El Gobierno de España ha trasladado a los agentes sociales su propuesta para actualizar el Salario Mínimo Interprofesional (SMI) en este 2026. La iniciativa se ha presentado en el marco de la mesa de diálogo social con sindicatos y organizaciones empresariales y abre un nuevo proceso de negociación sobre una de las principales referencias salariales del mercado laboral.
La propuesta del Ejecutivo contempla situar el salario mínimo en 1.221 euros brutos al mes en 14 pagas, lo que supone un incremento del 3,1 % respecto a la cuantía vigente.
Una subida de 37 euros mensuales
El SMI actual se sitúa en 1.184 euros brutos mensuales en 14 pagas. De aprobarse la propuesta planteada, el salario mínimo aumentaría en 37 euros al mes, consolidando una nueva actualización de esta referencia salarial.
El Gobierno ha planteado que la nueva cuantía tenga efectos desde el inicio del ejercicio, una vez se alcance un acuerdo en el marco del diálogo social o se apruebe por vía normativa.
Propuesta en negociación con sindicatos y patronales
La actualización del SMI forma parte del calendario habitual de diálogo entre el Ministerio de Trabajo y Economía Social y los agentes económicos. En este proceso, sindicatos y patronales analizan el impacto de la medida sobre el empleo, los costes empresariales y el poder adquisitivo de los trabajadores con menores salarios.

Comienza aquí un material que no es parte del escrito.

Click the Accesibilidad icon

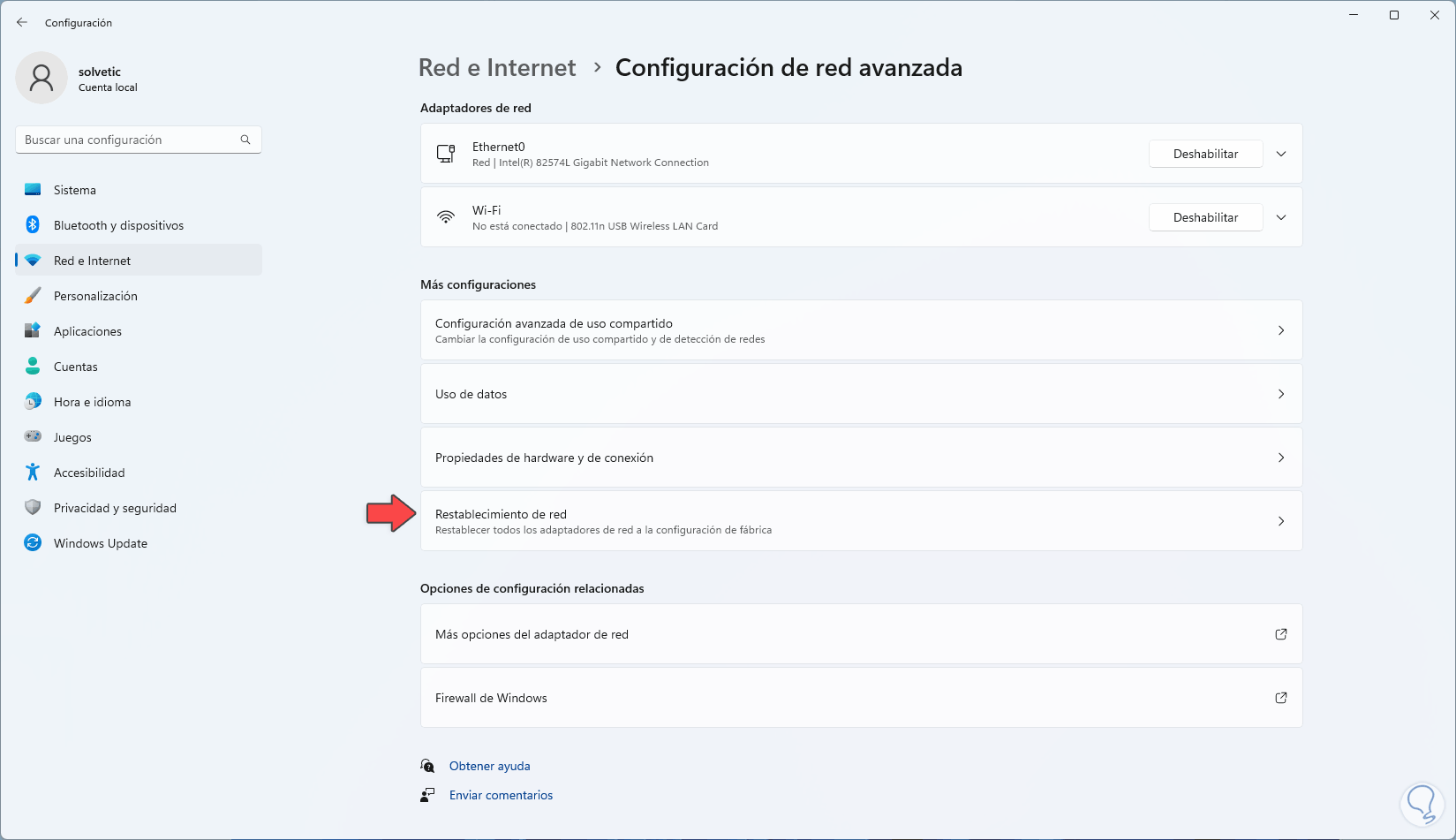tap(33, 473)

El Gobierno ha planteado que la nueva cuantía tenga efectos desde el inicio del ejercicio, aunque su aplicación definitiva queda supeditada al desarrollo de las negociaciones.
Referencia para el mercado laboral
El salario mínimo actúa como referencia directa para los trabajadores que perciben esta retribución y como indicador indirecto para otros niveles salariales, convenios colectivos y estructuras retributivas, especialmente en pequeñas y medianas empresas.

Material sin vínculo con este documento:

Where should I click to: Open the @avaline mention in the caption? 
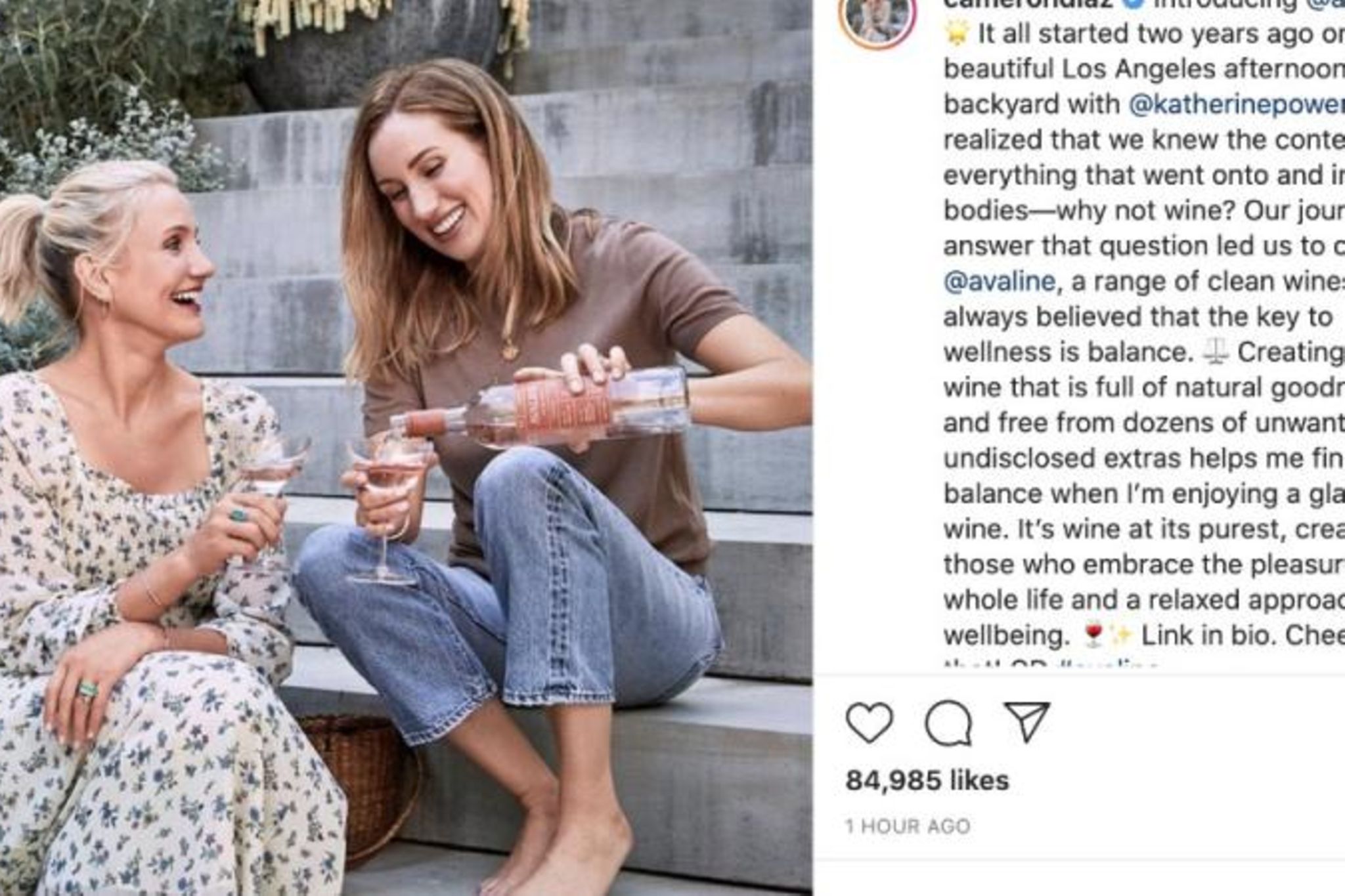tap(1000, 282)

En sectores con una elevada presencia de empleo operativo, como comercio, logística o servicios auxiliares, la evolución del SMI tiene un gran impacto directo en los costes laborales.

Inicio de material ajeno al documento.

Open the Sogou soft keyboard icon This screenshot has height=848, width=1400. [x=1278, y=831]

Efectos sobre las empresas
La posible subida del salario mínimo se produce en un contexto en el que las empresas afrontan un escenario de costes laborales al alza, derivado tanto de la evolución salarial como de los ajustes en cotizaciones sociales.
Para las pymes, la actualización del SMI puede implicar la revisión de salarios, escalas internas y planificación de costes, especialmente en aquellas organizaciones donde esta referencia actúa como base salarial para parte de la plantilla.